Ejercicio propuesto >>
Según el fragmento del documento, ¿qué editorial publicó el libro de Somaly Mam?

Lo compré porque, pensé, debía leerlo.
Y acabé soñando con él.
El próximo viernes, CajaGRANADA hace entrega de su Premio de Cooperación Internacional a Somaly Mam, por su compromiso con la defensa de las mujeres y su decidida acción en la erradicación de la esclavitud sexual en países como Camboya, Laos o Tailandia.
Buscando información sobre ella, para preparar su presencia en Granada, vi que la editorial Destino había publicado su libro, “El silencio de la inocencia”, subtitulado “Cómo me liberé de la prostitución infantil e inicié mi lucha contra las mafias del sexo”.
Lo adquirí justo antes de irme unos días de vacaciones, a Senegal, y me propuse como deberes el leerlo por las mañanas, mientras hacía tiempo para encontrarme con mi amiga Ndeye, que vive a una hora de Dakar y con la que quedaba, por tanto, hacia las doce del mediodía.

Material proporcionado >>
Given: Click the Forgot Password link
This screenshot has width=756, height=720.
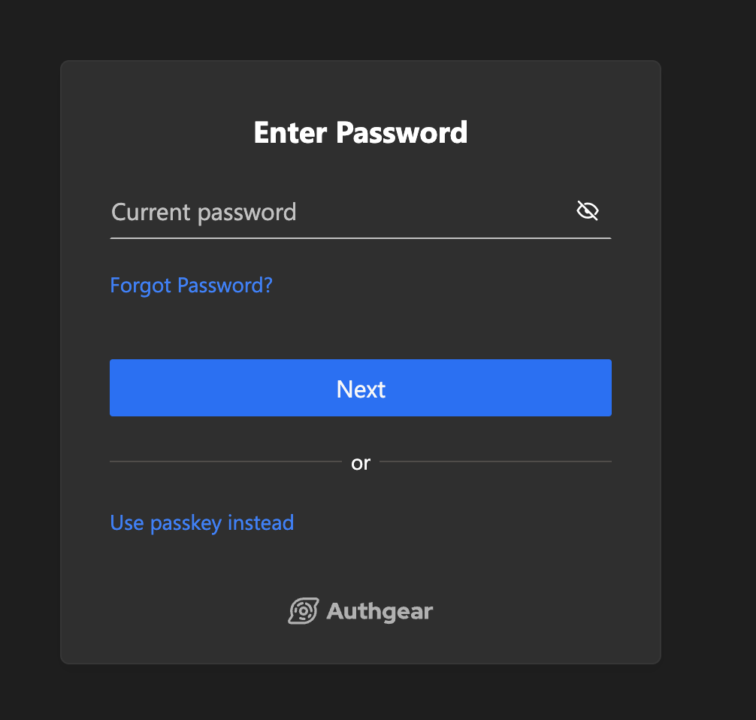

Respuesta al ejercicio >>
La editorial Destino.